Bíblia de Jerusalém (Gênesis, 2, 15-17).
Portanto,
na própria Bíblia, não se justifica o argumento de que o Mal existe com
a finalidade de que se possa discerni-lo (pois, de acordo com o texto,
houve uma proibição expressa de que o homem comesse do fruto do
conhecimento do bem e do mal). Então, porque teria sido criado o Mal?
Talvez
a resposta mais simples para que seja tão difícil elucidar estas
questões é porque nossos conceitos sobre a divindade estão incorretos.
Estes questionamentos que foram expostos revelam a fragilidade de ideias
que nos foram passadas, e às diversas gerações antes de nós. São
conceitos que parecem verdadeiros mas não são. Quando nós percebemos
essa fragilidade, isso nos lembra um pouco o filme Matrix:
Morfheus: -“Eu imagino que você esteja se sentindo meio Alice, na toca do coelho”.
…
Morfheus: - “Você acredita em destino, Neo?”
Neo: - Não.
Morfheus: - “Por que não?”
Neo: “Não gosto de pensar que não controlo minha vida.”
…
Morfheus: - “Você deseja saber o que ela é (Matrix)?”
Morfheus:
– “A Matrix está em todo lugar a nossa volta. Mesmo agora, nesta sala.
Você pode vê-la quando olhar pela janela… ou quando liga sua televisão.
Você a sente quando vai para o trabalho… quando vai a igreja…quando paga
seus impostos. É o mundo que foi colocado diante dos seus olhos…para
que você não visse a verdade.”
Neo: - “Que verdade?”
Morfheus:
- “Que você é um escravo. Como todo mundo, você nasceu num cativeiro…
nasceu numa prisão que não consegue sentir ou tocar. Uma prisão… para
sua mente.”
Morfheus:
- “Infelizmente, é impossível dizer o que é Matrix. Você tem de ver por
si mesmo. Esta é sua ultima chance. Depois não há como voltar. Se tomar
a pílula azul…a historia acaba, e você acordará na sua cama acreditando
no que quiser acreditar. Se tomar a pílula vermelha ficará no País das
Maravilhas e eu te mostrarei até onde vai a toca do coelho. Lembre-se,
tudo que ofereço é a verdade. Nada mais.”
Extraído do blog ThunderCash, no post “Pílula: Azul X Vermelha”
Infelizmente,
eu não sou capaz de afirmar, como Morpheus, que tudo que ofereço é
verdade.

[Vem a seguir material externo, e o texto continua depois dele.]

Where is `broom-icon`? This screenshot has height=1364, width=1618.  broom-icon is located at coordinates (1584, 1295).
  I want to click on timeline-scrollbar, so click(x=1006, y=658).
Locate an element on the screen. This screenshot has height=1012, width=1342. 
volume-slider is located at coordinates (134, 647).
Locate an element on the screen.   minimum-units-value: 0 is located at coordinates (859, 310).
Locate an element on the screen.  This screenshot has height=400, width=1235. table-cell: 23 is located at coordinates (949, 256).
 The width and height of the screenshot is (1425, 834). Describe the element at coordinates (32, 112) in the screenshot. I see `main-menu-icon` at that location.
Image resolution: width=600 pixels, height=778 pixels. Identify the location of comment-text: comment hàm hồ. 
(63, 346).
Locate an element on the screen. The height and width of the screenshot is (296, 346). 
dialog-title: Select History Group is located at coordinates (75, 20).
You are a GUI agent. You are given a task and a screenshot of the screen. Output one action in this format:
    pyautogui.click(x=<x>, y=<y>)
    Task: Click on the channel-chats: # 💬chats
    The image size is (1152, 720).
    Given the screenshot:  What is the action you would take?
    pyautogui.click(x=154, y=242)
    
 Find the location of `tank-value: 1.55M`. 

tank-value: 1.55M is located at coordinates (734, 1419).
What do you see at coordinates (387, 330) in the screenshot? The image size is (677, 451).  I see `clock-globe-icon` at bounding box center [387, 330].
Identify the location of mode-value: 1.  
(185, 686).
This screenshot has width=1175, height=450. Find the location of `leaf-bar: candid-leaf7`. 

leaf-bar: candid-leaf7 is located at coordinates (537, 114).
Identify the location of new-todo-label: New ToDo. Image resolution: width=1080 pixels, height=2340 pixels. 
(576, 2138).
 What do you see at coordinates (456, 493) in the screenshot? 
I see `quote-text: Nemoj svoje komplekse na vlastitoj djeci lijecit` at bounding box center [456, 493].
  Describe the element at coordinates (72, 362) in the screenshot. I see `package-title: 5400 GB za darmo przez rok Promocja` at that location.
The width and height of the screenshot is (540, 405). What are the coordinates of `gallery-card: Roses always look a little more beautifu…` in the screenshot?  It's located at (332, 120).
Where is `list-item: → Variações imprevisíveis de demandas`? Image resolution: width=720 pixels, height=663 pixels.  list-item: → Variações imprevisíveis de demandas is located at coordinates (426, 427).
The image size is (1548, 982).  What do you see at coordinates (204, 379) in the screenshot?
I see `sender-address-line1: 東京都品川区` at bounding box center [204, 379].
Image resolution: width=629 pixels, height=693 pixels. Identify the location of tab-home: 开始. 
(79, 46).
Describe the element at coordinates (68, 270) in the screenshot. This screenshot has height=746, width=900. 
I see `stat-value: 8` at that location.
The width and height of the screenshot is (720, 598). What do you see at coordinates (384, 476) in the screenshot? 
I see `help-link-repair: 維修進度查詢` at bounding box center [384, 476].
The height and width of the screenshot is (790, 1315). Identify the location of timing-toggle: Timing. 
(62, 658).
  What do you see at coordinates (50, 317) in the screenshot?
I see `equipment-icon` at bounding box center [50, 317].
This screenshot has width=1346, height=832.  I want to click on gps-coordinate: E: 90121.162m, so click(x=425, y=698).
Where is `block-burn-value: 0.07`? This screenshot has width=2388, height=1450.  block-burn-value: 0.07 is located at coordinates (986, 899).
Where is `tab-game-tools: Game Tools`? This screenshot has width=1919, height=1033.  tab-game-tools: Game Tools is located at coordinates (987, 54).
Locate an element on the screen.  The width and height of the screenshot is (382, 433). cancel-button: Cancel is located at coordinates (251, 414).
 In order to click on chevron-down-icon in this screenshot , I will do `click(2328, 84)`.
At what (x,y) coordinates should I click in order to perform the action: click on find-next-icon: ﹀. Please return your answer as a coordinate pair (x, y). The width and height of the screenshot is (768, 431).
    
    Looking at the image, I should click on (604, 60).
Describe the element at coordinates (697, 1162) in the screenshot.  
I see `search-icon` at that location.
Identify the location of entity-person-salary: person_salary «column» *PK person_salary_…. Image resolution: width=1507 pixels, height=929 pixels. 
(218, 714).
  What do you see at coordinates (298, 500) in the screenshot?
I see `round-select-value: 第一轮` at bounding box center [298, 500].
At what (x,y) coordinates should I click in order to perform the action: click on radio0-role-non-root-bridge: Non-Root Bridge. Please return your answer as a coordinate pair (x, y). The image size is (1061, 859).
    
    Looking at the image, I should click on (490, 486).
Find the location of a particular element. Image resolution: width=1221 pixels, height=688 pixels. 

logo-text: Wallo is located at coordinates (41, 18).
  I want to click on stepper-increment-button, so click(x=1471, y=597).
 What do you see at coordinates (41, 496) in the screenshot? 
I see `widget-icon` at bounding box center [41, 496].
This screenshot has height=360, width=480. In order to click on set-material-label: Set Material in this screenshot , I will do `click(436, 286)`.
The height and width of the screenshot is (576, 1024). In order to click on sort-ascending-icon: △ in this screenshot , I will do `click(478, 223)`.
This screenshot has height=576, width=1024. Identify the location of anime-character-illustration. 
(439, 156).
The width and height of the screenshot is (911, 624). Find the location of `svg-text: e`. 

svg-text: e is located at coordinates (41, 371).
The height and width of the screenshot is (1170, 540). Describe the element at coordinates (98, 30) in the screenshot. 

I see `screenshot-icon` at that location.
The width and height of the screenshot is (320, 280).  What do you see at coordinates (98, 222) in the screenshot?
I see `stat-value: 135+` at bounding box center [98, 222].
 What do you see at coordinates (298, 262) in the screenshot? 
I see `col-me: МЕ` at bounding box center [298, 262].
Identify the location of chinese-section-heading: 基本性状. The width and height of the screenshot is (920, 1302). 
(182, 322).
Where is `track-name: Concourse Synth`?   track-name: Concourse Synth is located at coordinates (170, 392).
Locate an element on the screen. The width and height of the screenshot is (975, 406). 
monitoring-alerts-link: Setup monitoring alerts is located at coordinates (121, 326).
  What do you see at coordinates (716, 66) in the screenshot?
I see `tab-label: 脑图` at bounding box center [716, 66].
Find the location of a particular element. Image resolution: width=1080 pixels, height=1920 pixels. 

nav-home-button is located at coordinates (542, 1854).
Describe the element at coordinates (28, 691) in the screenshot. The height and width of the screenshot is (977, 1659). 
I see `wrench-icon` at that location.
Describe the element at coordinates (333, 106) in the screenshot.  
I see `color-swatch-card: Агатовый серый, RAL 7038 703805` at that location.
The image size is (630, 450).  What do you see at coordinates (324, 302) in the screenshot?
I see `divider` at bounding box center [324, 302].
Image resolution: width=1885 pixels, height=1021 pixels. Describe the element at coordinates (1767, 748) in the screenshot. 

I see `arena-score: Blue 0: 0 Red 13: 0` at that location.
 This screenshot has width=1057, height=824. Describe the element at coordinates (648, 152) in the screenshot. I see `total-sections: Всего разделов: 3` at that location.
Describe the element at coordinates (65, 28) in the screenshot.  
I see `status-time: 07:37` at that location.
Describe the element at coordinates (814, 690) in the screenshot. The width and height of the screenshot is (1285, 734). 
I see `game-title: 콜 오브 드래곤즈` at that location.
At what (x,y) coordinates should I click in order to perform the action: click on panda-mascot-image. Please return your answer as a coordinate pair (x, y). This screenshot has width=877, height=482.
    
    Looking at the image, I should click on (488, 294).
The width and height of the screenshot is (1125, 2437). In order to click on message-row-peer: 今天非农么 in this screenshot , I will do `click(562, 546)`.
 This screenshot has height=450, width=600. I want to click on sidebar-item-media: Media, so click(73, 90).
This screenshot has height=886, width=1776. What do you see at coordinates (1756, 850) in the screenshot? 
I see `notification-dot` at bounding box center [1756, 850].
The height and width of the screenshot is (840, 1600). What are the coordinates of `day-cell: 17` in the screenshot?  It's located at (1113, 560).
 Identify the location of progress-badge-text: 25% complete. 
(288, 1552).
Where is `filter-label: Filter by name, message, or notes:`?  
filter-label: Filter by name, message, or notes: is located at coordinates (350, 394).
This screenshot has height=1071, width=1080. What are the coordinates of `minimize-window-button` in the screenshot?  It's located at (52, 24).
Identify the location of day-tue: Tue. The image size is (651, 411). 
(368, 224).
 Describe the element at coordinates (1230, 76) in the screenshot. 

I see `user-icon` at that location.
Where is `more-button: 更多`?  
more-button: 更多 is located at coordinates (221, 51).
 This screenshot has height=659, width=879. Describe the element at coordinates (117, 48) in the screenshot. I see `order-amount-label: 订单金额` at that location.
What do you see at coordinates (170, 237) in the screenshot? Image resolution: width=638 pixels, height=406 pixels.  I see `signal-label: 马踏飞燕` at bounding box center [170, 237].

Eu posso dizer que estou buscando a verdade. A realidade
frequentemente não tem opções tão nítidas quanto a ficção.
Ressalto
que o objetivo deste post não é criticar toda e qualquer concepção da
divindade. O que expus aqui é, sim, uma crítica à imagem que se tem da
divindade sem que a questionemos, sem que pensemos em suas
incongruências. Isso não quer dizer que não existam outras imagens do
divino, nem tampouco que uma visão evolutiva esteja errada. Cabe aqui
uma reflexão sobre a natureza da divindade, principalmente se estas
críticas lhe são doloridas. Eu vou explorar algumas ideias neste sentido
em outros posts.
Muito bom, mesmo.
ResponderExcluirTemos pontos de vista parecidos, quanto à divindade, e em como usar as metáforas da Matrix para explicar a 'realidade'.
Prazer em conhecê-lo, espero apreender mais algumas incertezas por aqui.
Até mais.
Olá Vinícius!
ExcluirÉ um prazer conhecê-lo também. Que bom que gostou do post. Na realidade meu objetivo é fazer com que as pessoas usem seus próprios neurônios.
Exatamente como você disse, eu quero criar algumas incertezas para ajudar a derrubar algumas "certezas" com raízes frágeis. Muito mais do que dar respostas prontas, eu desejo que as pessoas criem as próprias perguntas e que tentem achar as respostas.